Mi lectura de Los ojos vacíos se ha
prolongado por espacio de tres semanas. Durante ese tiempo me abismé en sus
páginas, en el relato del bibliotecario, me dejé cautivar por los hechos y por
los avatares que el narrador me detallaba al modo de un pícaro moderno, al modo
de un personaje barojiano. Si sopeso el precio, la verdad es que esa novela es
baratísima. En primer lugar, por el tiempo de ocio que le he destinado: desprenderse
de tres mil pesetas en veinte días es un dispendio realmente comedido, no es
gastar a manos llenas. En segundo lugar, por el saber que me procura. La
ficción es entretenimiento, qué duda cabe. Pero es también y sobre todo un
mundo posible que observo, un conocimiento de contraste que me permite
evaluarme y darme lo que no tengo ni tendré, una prótesis que me dilata y que
me permite explorarme.
Verán,
crezco y maduro buscando seguridad, protegiéndome de las amenazas y del riesgo.
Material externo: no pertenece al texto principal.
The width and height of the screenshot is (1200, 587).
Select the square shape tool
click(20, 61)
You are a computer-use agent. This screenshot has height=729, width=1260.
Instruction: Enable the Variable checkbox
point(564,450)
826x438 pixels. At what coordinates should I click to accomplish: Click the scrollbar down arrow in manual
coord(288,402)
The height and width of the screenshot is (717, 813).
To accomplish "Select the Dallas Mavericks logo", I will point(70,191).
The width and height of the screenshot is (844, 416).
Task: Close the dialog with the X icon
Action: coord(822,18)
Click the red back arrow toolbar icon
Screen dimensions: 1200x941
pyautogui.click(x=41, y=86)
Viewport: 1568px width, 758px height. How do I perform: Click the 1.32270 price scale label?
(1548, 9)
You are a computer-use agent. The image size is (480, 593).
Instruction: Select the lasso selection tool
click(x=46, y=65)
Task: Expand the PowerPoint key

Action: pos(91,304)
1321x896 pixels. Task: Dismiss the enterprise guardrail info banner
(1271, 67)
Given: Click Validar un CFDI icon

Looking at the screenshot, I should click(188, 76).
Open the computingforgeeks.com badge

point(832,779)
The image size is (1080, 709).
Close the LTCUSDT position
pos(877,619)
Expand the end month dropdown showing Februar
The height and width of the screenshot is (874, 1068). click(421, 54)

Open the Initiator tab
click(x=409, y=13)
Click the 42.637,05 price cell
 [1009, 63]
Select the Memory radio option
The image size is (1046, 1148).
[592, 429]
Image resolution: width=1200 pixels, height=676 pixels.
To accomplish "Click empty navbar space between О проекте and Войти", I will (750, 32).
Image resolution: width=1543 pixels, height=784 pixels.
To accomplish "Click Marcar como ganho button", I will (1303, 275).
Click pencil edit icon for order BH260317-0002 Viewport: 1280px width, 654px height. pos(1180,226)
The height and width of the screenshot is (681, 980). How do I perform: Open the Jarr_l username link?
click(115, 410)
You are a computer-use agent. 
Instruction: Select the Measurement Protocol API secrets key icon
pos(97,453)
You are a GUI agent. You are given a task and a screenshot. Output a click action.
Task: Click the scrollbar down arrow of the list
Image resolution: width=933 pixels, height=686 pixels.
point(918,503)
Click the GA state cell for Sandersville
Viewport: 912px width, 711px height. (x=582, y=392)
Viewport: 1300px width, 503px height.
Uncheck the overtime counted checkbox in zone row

Mi vida –como la de ustedes-- está llena de renuncias, una vida hecha de
seguridades que me sirve para alejar la muerte fatal y previsible que me
sobrevendrá. Pero tantas renuncias me empobrecen la existencia y me convierten
en un personaje presumible. Una vida así, una vida en la que hemos excluido las
iniciativas más arriesgadas, nos deja con la duda de cómo pudo haber sido una
existencia con otras opciones. Ya lo sabemos: lo bueno de la ficción que leemos
es que nos muestra vicariamente la muerte, el peligro, la pérdida, lo que no
quisimos ser y lo que habiéndolo soñado no nos atrevimos a serlo; lo bueno de
la novela y de los libros es que nos presentan el paralelo potencial de nuestro
futuro, el pasado por el que no optamos, pero a la vez nos faculta para
distanciarnos y para sobrevivir a los personajes con quienes nos identificamos
y de cuyos riesgos y temeridades nos libramos. De la ficción podemos salir sin
tacha ni magulladuras; de la muerte real y de la vida nimia que vivimos,
lamentablemente no. ¿Aún pensamos que
los libros son carísimos? Ahorren tres mil pesetas y cómprense ahora una buena
novela, un grueso volumen con el que demorarse. Dedíquenle un mes a su lectura:
les costará sólo cien pesetas diarias.